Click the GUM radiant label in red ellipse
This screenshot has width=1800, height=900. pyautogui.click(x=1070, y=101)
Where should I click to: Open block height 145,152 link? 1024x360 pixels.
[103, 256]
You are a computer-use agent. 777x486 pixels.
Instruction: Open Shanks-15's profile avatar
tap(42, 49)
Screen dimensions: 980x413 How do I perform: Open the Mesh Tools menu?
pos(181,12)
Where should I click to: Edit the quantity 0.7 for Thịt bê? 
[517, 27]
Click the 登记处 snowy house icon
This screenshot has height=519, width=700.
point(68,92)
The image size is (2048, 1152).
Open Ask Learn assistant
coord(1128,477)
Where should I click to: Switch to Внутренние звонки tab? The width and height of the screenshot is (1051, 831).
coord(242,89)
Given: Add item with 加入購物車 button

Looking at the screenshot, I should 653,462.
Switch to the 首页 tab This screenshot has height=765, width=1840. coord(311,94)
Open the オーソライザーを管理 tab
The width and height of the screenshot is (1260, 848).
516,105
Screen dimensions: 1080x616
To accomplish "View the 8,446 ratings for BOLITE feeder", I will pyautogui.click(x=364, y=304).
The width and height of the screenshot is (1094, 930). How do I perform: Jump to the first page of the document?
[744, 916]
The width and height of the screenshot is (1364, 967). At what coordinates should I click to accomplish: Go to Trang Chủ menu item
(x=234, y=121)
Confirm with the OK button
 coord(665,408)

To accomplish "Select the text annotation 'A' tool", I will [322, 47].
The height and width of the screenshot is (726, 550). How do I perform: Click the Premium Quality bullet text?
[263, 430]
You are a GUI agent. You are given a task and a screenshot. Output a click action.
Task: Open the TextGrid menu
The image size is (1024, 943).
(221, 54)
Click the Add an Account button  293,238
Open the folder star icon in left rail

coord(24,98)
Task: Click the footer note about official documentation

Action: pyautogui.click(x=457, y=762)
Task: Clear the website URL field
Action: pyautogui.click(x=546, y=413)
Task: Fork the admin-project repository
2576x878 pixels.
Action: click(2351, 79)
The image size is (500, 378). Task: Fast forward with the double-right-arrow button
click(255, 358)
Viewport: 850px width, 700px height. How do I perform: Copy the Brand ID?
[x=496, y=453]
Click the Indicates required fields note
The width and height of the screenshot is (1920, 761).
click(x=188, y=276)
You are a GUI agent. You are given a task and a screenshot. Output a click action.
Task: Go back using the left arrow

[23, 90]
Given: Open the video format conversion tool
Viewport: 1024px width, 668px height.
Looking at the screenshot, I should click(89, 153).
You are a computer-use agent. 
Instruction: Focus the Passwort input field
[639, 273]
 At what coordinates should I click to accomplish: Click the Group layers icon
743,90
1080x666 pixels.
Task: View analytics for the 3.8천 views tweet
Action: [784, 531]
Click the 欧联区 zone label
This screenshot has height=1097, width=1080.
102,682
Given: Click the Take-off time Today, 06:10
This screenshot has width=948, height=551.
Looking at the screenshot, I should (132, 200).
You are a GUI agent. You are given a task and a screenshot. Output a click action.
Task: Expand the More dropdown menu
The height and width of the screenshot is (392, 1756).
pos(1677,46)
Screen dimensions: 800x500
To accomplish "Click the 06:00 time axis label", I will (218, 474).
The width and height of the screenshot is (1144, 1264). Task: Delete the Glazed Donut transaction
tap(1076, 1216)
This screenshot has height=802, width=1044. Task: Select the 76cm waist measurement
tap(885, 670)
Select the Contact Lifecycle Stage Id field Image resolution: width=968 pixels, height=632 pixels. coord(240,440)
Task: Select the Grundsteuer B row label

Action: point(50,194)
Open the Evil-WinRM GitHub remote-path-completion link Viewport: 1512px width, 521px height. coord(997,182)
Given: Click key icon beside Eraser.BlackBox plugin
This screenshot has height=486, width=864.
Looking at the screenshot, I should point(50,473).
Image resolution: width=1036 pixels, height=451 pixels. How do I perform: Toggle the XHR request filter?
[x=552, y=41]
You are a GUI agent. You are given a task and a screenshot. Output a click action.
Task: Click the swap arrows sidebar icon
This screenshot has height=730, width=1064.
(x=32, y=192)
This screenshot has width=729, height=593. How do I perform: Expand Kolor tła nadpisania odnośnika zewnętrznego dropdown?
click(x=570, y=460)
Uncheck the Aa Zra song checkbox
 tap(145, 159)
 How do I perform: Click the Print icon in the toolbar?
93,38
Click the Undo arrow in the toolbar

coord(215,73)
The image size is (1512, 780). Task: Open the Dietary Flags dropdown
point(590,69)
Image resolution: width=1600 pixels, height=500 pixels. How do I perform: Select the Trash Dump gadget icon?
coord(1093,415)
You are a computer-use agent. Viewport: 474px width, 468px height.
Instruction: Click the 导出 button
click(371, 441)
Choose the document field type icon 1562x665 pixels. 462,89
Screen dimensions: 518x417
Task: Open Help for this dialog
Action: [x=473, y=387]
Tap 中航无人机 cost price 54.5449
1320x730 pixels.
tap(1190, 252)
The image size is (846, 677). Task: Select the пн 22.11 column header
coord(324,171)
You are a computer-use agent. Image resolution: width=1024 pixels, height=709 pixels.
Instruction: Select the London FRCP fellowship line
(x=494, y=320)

++++++++++++++++++++

YOUR OBJECTIVE:
Copy exactly, and only, the lines from the one containing "You are a computer-use agent. Image" through the last line of the listing.

TASK RESPONSE:
You are a computer-use agent. Image resolution: width=1024 pixels, height=709 pixels.
Instruction: Select the London FRCP fellowship line
(x=494, y=320)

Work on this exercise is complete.